Effects of cytosolic calcium and limited, possible dual, effects of G protein modulators on guard cell inward potassium channels
Article first published online: 17 FEB 2003
The Plant Journal
Volume 8, Issue 4, pages 479–489, October 1995
How to Cite
Kelly, W. B., Esser, J. E. and Schroeder, J. I. (1995), Effects of cytosolic calcium and limited, possible dual, effects of G protein modulators on guard cell inward potassium channels. The Plant Journal, 8: 479–489. doi: 10.1046/j.1365-313X.1995.8040479.x
- Issue published online: 17 FEB 2003
- Article first published online: 17 FEB 2003
- Received 27 February 1995; revised 16 June 1995; accepted 13 July 1995.
- Cited By
The cellular mechanisms that regulate potassium (K+) channels in guard cells have been the subject of recent research, as K+ channel modulation has been suggested to contribute to stomatal movements. Patch clamp studies have been pursued on guard cell protoplasts of Vicia faba to analyze the effects of physiological cytosolic free Ca2+ concentrations, Ca2+ buffers and GTP-binding protein modulators on inward-rectifying K+ channels. Ca2+ inhibition of inward-rectifying K+ currents depended strongly on the concentration and effectiveness of the Ca2+ buffer used, indicating a large Ca2+ buffering capacity and pH increases in guard calls. When the cytosolic Ca2+ concentration was buffered to micromolar levels using BAPTA, inward-rectifying K+ channels were strongly inhibited. However, when EGTA was used as the Ca2+ buffer, much less inhibition was observed, even when pipette solutions contained 1 µM free Ca2+. Under the imposed conditions, GTPγS did not significantly inhibit inward-rectifying K+ channel currents when cytosolic Ca2+ was buffered to low levels or when using EGTA as the Ca2+ buffer. Furthermore, GDPβS reduced inward K+ currents at low cytosolic Ca2+, indicating a novel mode of inward K+ channel regulation by G-protein modulators, which is opposite in effect to that from previous reports. On the other hand, when Ca2+ was effectively elevated in the cytosol to 1 µM using BAPTA, GTPγS produced an additional inhibition of the inward-rectifying K+ channel currents in a population of cells, indicating possible Ca2+-dependent action of GTP-binding protein modulators in K+ channel inhibition.
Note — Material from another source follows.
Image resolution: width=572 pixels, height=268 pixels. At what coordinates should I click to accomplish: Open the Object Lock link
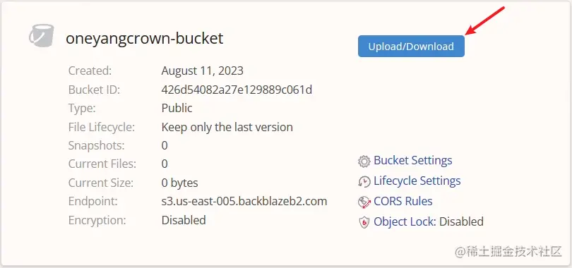[x=405, y=221]
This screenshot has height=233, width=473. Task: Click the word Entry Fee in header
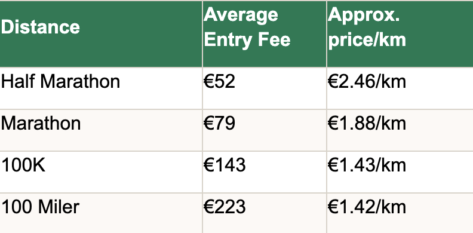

Assays of stomatal opening show that 90% inhibition of inward K+ currents does not prohibit, but slows, stomatal opening and reduces stomatal apertures by only 34% after 2 h light exposure. These data suggest that limited K+ channel down-regulation alone may not be rate-limiting, and it is proposed that the concerted action of proton-pump inhibition and additional anion channel activation is likely required for inhibition of stomatal opening. Furthermore, G-protein modulators regulate inward K+ channels in a more complex and limited, possibly Ca2+-dependent, manner than previously proposed.